Genèse des « Tourments de Marie-Laure »


Il y a de cela déjà pas mal d’années, j’ai acheté une trilogie d’Ann Rice que l’on m’avait conseillé de lire. Je veux parler de « Les infortunes de la Belle au Bois dormant ». J’ai bien aimé le premier tome, par contre les deux autres  sont redondants. Par contre,  il y a une constante sur les trois volumes : l’attitude de Belle.

Cette héroïne est une geignarde de première classe.
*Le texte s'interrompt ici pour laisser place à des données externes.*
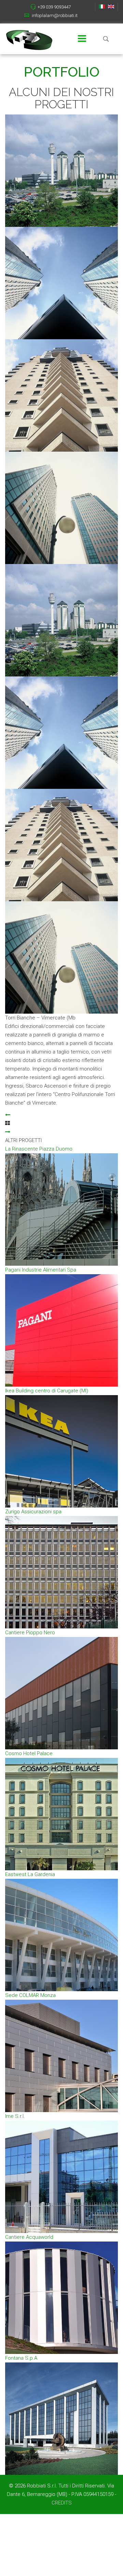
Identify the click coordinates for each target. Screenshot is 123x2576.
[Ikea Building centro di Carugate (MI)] (61, 1451)
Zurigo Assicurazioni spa (33, 1512)
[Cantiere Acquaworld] (61, 2298)
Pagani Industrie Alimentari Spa (40, 1270)
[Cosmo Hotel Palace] (61, 1814)
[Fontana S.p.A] (61, 2418)
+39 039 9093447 (54, 7)
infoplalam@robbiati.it (55, 15)
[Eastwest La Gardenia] (61, 1935)
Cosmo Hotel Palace (29, 1753)
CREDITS (62, 2503)
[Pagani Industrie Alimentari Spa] (61, 1330)
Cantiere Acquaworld (29, 2237)
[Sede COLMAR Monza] (61, 2056)
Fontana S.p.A (21, 2358)
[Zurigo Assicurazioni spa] (61, 1572)
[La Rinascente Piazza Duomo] (61, 1209)
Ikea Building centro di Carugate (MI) (46, 1391)
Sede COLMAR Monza (30, 1995)
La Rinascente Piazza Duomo (38, 1149)
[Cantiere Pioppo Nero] (61, 1693)
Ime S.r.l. (15, 2116)
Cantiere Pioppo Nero (30, 1632)
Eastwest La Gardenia (30, 1874)
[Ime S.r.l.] (61, 2177)
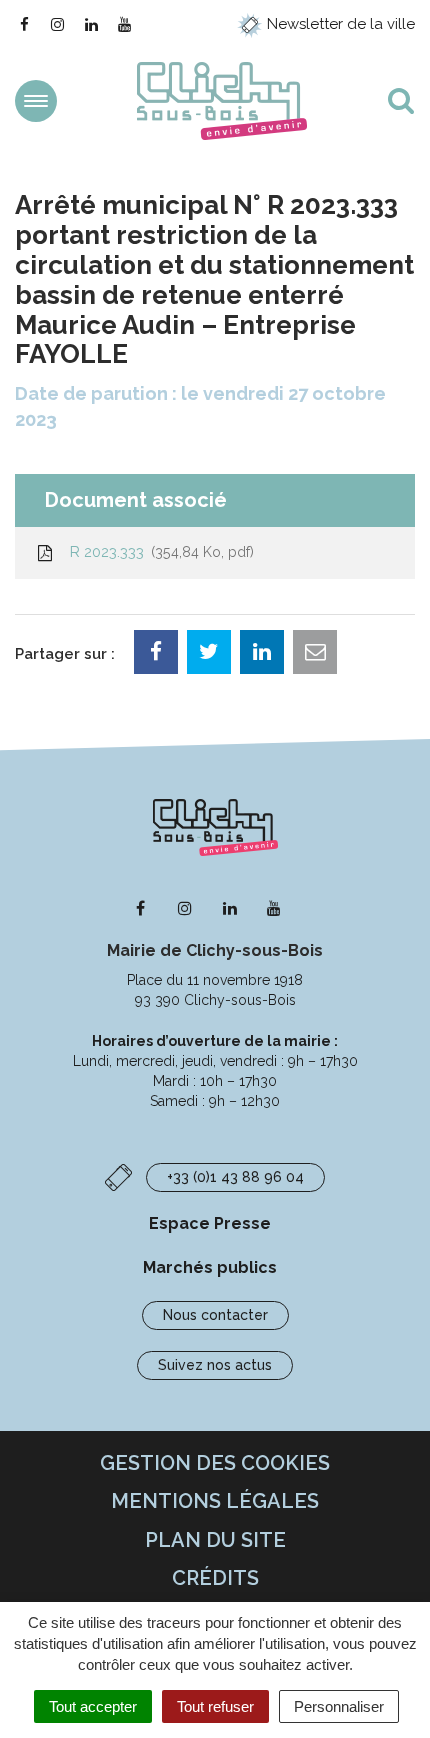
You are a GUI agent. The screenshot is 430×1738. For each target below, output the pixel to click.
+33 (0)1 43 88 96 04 (235, 1177)
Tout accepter (93, 1706)
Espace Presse (210, 1223)
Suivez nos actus (215, 1365)
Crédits (215, 1578)
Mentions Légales (215, 1501)
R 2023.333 (158, 552)
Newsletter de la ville (339, 24)
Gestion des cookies (215, 1463)
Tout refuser (215, 1706)
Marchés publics (210, 1267)
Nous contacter (215, 1315)
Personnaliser (339, 1706)
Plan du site (215, 1540)
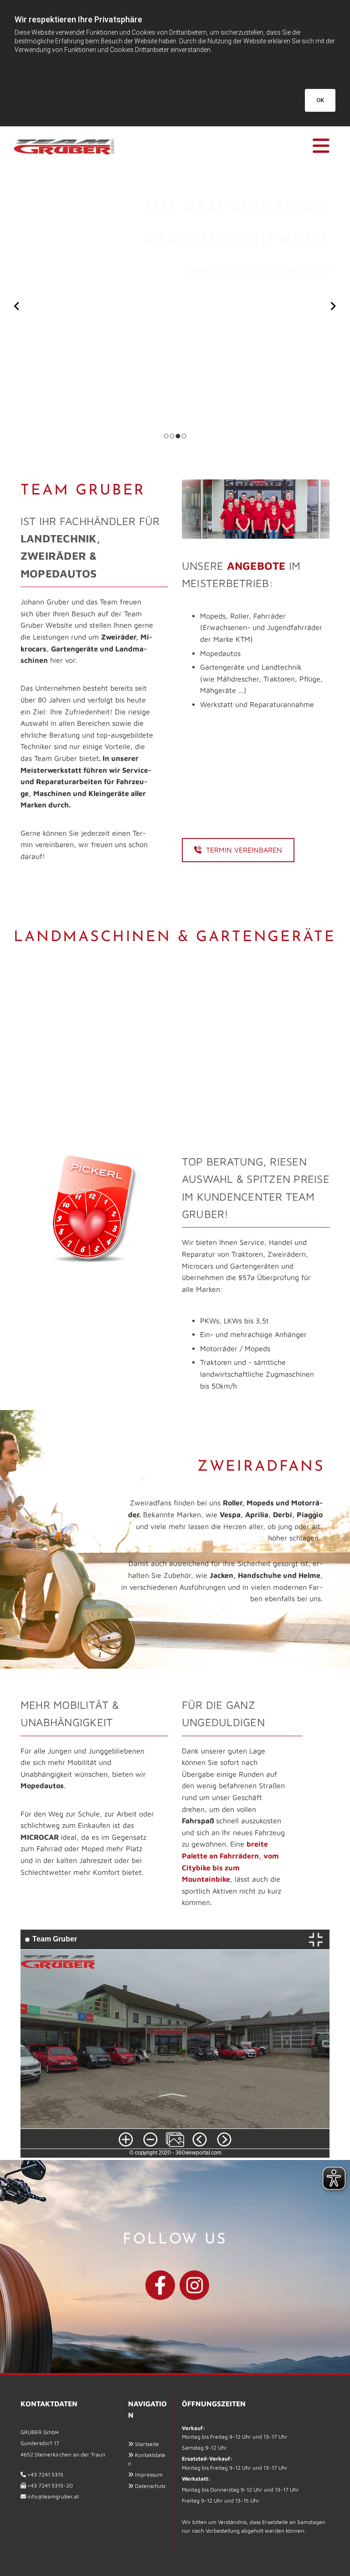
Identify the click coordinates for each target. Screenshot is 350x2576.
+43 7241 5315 (45, 2474)
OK (320, 100)
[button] (230, 145)
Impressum (149, 2474)
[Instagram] (194, 2285)
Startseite (147, 2444)
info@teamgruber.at (53, 2496)
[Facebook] (160, 2285)
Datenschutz (150, 2485)
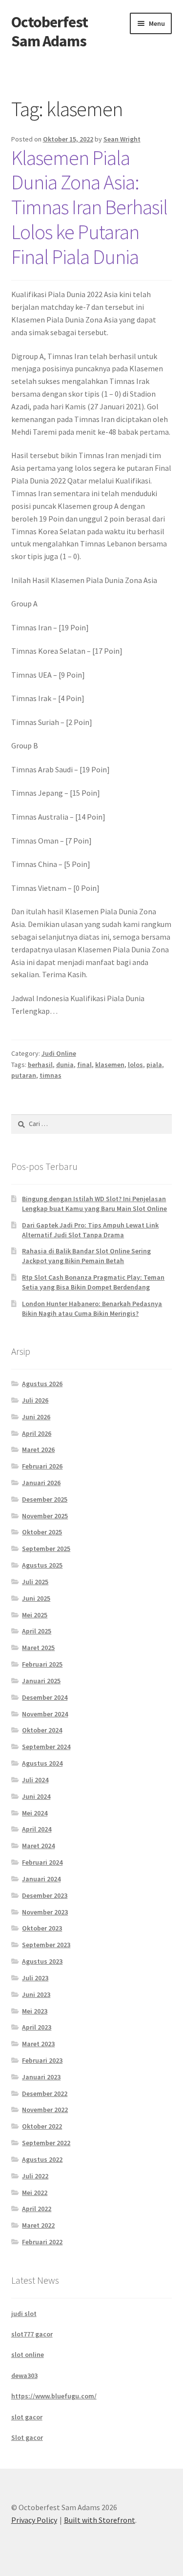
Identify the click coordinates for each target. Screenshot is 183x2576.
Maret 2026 (38, 1449)
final (84, 1064)
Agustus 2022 (42, 2159)
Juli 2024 (35, 1779)
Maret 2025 (38, 1647)
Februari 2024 (42, 1862)
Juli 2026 (35, 1400)
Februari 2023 (42, 2060)
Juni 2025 (36, 1598)
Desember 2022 (44, 2093)
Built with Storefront (99, 2520)
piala (154, 1064)
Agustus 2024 (42, 1763)
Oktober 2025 (42, 1532)
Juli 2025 (35, 1581)
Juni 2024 (36, 1796)
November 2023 (45, 1912)
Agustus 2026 (42, 1383)
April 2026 (36, 1433)
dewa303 (24, 2375)
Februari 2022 (42, 2241)
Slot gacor (27, 2437)
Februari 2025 (42, 1664)
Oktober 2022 (42, 2126)
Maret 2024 (38, 1845)
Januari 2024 (41, 1878)
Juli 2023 (35, 1977)
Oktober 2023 (42, 1928)
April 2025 (36, 1631)
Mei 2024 (34, 1813)
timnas (50, 1075)
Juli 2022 (35, 2176)
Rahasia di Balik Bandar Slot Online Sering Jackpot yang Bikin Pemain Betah (86, 1256)
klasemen (109, 1064)
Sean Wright (122, 139)
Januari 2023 (41, 2077)
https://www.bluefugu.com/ (54, 2396)
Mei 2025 (34, 1614)
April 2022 (36, 2208)
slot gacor (26, 2417)
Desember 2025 (44, 1499)
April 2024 (36, 1829)
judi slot (24, 2313)
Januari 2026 (41, 1482)
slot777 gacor (32, 2334)
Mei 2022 (34, 2192)
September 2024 (46, 1746)
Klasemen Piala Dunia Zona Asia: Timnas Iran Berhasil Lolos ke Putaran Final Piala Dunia (89, 207)
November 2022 (45, 2109)
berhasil (40, 1064)
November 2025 (45, 1515)
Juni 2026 (36, 1416)
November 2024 (45, 1714)
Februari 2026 (42, 1466)
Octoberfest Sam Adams (49, 31)
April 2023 (36, 2027)
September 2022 (46, 2142)
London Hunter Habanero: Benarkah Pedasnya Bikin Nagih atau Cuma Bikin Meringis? (92, 1308)
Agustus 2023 (42, 1961)
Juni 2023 (36, 1994)
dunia (65, 1064)
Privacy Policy (34, 2520)
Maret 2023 (38, 2043)
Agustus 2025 (42, 1565)
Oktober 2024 (42, 1730)
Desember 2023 (44, 1895)
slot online (27, 2354)
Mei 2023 (34, 2011)
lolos (135, 1064)
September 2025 (46, 1548)
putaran (23, 1075)
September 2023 (46, 1944)
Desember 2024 (44, 1697)
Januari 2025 (41, 1680)
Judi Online (58, 1053)
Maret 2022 (38, 2225)
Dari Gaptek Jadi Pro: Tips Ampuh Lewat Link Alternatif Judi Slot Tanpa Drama (90, 1230)
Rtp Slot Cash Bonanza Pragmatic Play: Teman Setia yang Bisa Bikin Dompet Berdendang (93, 1282)
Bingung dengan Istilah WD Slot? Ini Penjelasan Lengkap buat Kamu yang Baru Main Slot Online (94, 1203)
Toujours en train de pleurnicher sur son sort, morte de honte tout en prenant un plaisir monstrueux à subir les derniers outrages du moment 🙂 Au fil des pages, plus j’avançais dans l’histoire, plus l’envie montait en moi de lui coller de belles baffes tellement elle m’exaspérait (mais peut-être aurait-elle fini par aimer cela, la garce !).

C’est peu après que j’eu l’idée de créer un personnage utilisant un peu les mêmes ressorts, mais sans pour autant pousser le vice à écrire trois tomes.  Pour le reste, j’avoue que mon anticléricalisme viscéral s’est complètement lâché. Notez tout de même que je me suis documentée ! Je n’ai pas hésité à me plonger dans des livres de messe afin d’y puiser de véritables textes que j’ai ensuite plus ou moins détournés (oui, je l’avoue, avec un plaisir croissant et non dissimulé).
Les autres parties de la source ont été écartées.